もう認めざるを得ない。目の前にいる少女はかつて自分と共に戦ってきた心優しい艦娘ではない。邪悪な存在に全てを乗っ取られ、今は敵として存在している。
大切な後輩は……
もういない。
ならば今の自分にできることは、彼女を止めること。彼女が必至で守ろうとしてきた場所と人々が、彼女自身の手で傷つけられる前に、かつての仲間としてできるのは、その命に終止符を打たせることだけだった。
金剛は――――――――
「吹雪、今までアリガトウ」
覚悟を決めた。
その瞬間、完全に押さえつけられていたはずの金剛がとんでもない力で押し返し始めた。そのあまりの強さに吹雪は驚愕する。
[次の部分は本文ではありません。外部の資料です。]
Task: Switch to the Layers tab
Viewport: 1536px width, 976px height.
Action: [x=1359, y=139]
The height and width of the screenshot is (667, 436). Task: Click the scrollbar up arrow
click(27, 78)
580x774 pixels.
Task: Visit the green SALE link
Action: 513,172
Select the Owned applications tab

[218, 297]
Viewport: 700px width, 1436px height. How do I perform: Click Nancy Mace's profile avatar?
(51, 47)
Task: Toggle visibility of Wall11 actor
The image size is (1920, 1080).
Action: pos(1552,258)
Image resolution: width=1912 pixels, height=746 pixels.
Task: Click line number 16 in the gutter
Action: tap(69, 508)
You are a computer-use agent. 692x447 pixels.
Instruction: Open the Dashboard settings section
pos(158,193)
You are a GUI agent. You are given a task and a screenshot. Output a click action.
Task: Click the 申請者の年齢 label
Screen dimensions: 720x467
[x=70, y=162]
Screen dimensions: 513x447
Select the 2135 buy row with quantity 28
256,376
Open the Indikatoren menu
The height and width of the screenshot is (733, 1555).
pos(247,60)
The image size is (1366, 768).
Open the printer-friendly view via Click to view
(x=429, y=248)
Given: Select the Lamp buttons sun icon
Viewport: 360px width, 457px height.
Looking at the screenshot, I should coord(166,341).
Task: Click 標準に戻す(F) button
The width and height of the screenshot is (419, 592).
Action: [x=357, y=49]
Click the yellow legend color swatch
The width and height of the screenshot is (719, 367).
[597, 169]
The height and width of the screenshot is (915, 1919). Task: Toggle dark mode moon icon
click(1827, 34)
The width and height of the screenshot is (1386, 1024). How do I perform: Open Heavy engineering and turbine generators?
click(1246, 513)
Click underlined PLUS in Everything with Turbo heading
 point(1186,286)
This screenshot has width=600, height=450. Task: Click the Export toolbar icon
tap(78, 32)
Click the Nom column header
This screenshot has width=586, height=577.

(なんだと!?いくら体格差があるとはいえ、このカラダのリミッターを外しているんだぞ!?並大抵の力じゃ身動きもできねえはずだ!!……ま、まさか……)
「てめえ、俺をこのカラダごと殺す気だな!?」
「吹雪は、私たちの大切な仲間ネ!その仲間の身体を……心を……あなたなんかに渡しマセン!あなたに奪われるくらいなら……ここで私が終わらせマス!」
覚悟を決めた艦娘の力は通常の何倍にもなる。確かに男は吹雪の記憶を通してそれを把握していた。だが、まさか本気で仲間を殺そうとするなんて、男は思いもしなかった。艦娘たちの意志の強さを、絆の強さを見誤っていたのである。このままでは拘束を解かれてしまう。
(なるほど。あいつらも手こずるわけだ)
予想外の事態にも関わらず男は妙に冷静だった。それどころか「フッ」と不敵な笑みを浮かべる。
(しょうがない。もう少しこのカラダで楽しむつもりだったがとっとと事を済ませるか)
すると男は吹雪の顔を使ってとびきりの笑顔でニコッと表情を作った。そして吹雪の口を使い、明るい声で言葉を紡ぐ。
「なら金剛さん、あなたもご主人様のモノになってください♪」
そう言うと、吹雪は突然金剛の唇に口づけをした。
「んむ♪」
「んぶっ!?っっ!!」
突然口を塞がれた金剛が一瞬怯む。吹雪はその隙を見逃さず、再び金剛の身体を完璧に抑え込んだ。彼女が動けなくなったところで舌を入れ、無理やり口を開かせる。
「んんんっ……!!むうううっ!!んがっ……」
僅かに金剛の口が開いた。
(今だ!!)
「ぐむっ!んぐぉぇ……」
すると吹雪の喉元が波打ち、口から白いスライムのようなものが吐き出された。彼女はそれを容赦なく金剛の口、そして喉の奥へと注ぎ込む。あまりの異物感に金剛も目が見開いた。
「んむっ!?むぐうううっ!んんんんっ!!」
金剛はその長い脚をじたばたと動かしながら口から喉へと侵入してくる異物をなんとか吐き出そうとするが、身体と顔をがっちりと抑えつけられ、まともに動くことができない。そうしている間にも異物は金剛の抵抗を無視して侵入、ごくごくと喉を波立たせながら体内へと入っていく。
「んぐっ!おごっ!おええぇっ……!」
一度侵攻を許してしまったものをどうすることもできず、金剛はただ目に涙を浮かべながら身体を痙攣させることしかできなかった。やがて白いスライムが金剛の体内へと入りきる。それと同時に吹雪はいやらしい笑みを浮かべながら拘束を解いた。ようやく解放された金剛は自由に呼吸できるようになった。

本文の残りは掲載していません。